Task directions: Before copying, set aside the pictures; then restate exactly the lines from the one with "The image size" through the last line of the records.
═════ Given information
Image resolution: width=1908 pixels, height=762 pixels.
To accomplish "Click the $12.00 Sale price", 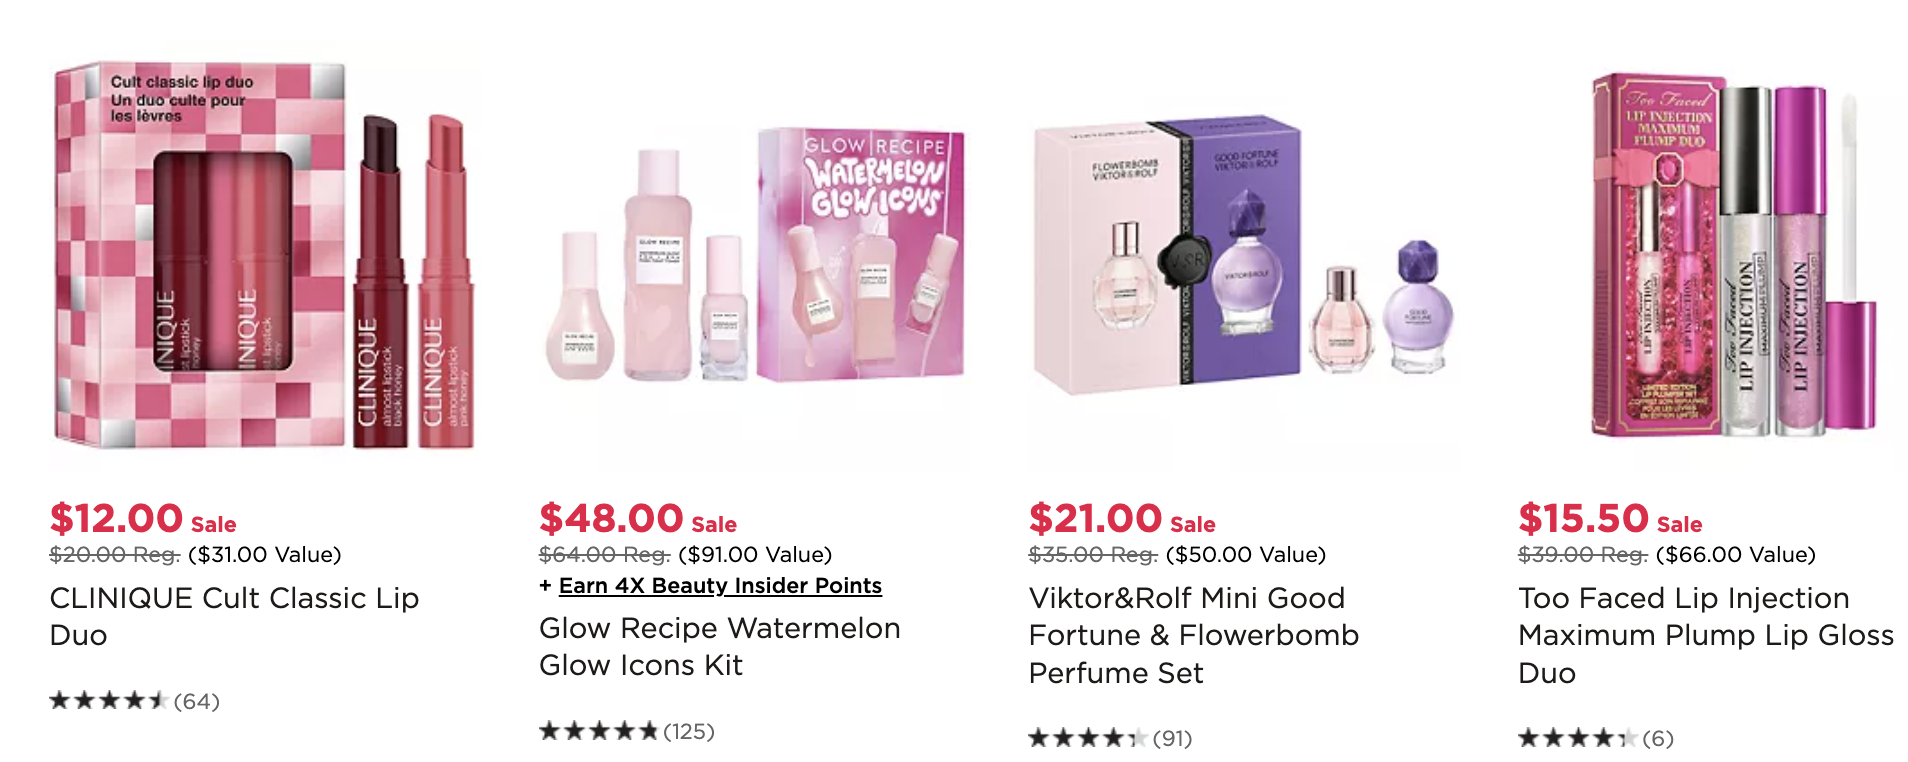I will tap(143, 519).
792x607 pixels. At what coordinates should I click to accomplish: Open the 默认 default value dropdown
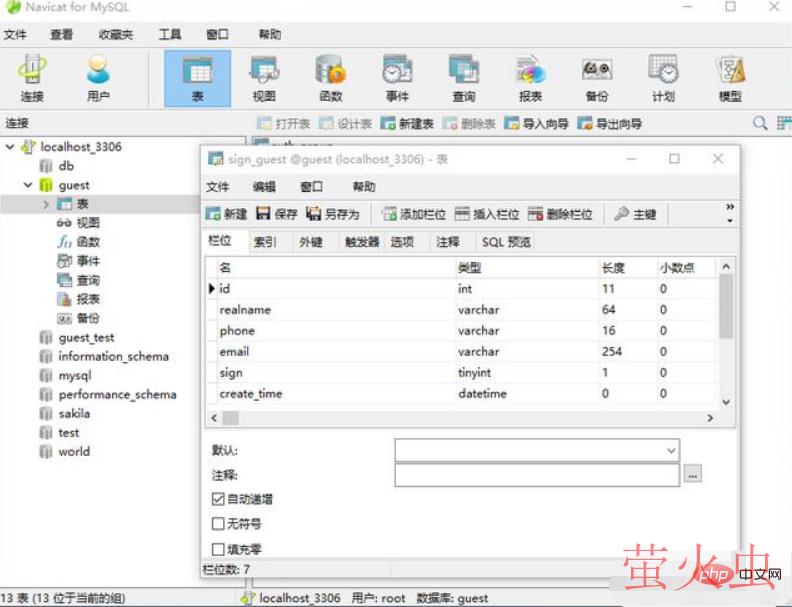point(671,451)
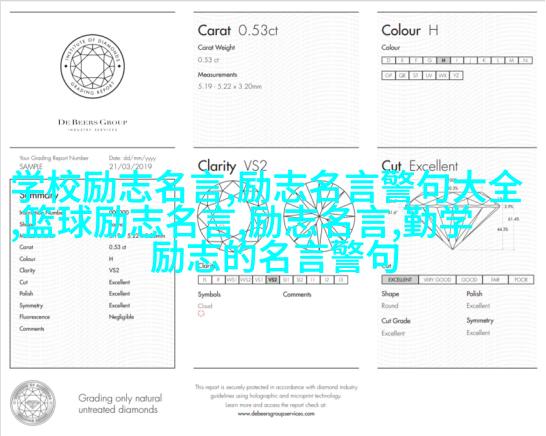
Task: Click the red cloud symbol under Symbols
Action: point(201,314)
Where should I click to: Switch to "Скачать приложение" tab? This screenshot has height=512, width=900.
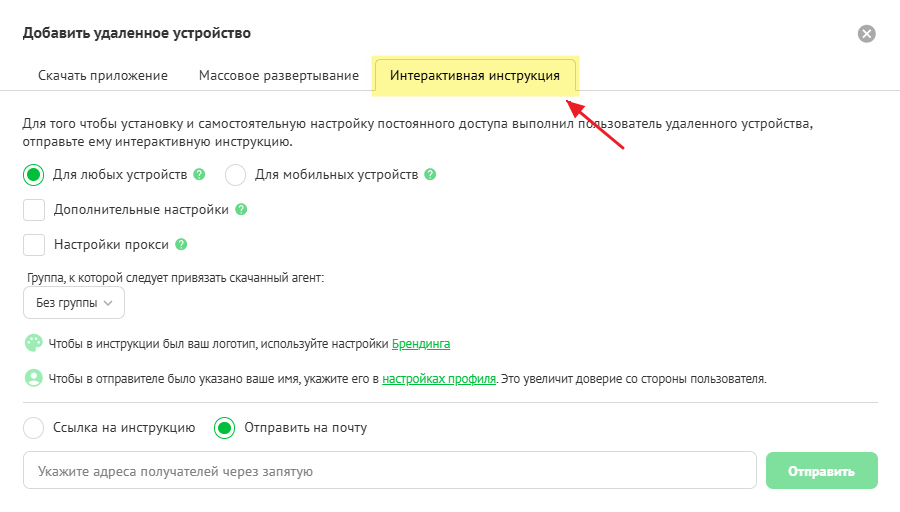(103, 75)
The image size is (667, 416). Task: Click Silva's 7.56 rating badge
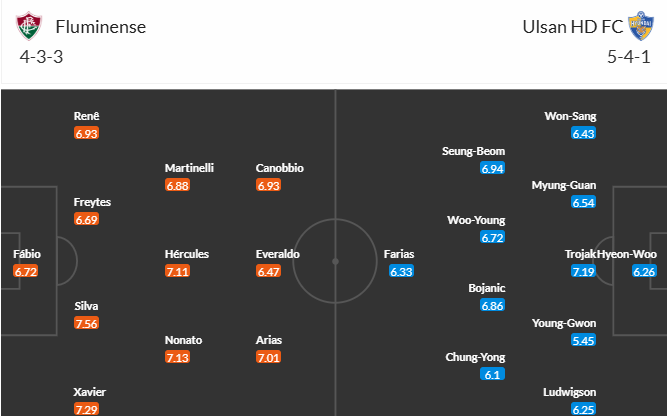coord(86,323)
══════════
Response:
The image size is (667, 416). Task: Click Silva's 7.56 rating badge
coord(86,323)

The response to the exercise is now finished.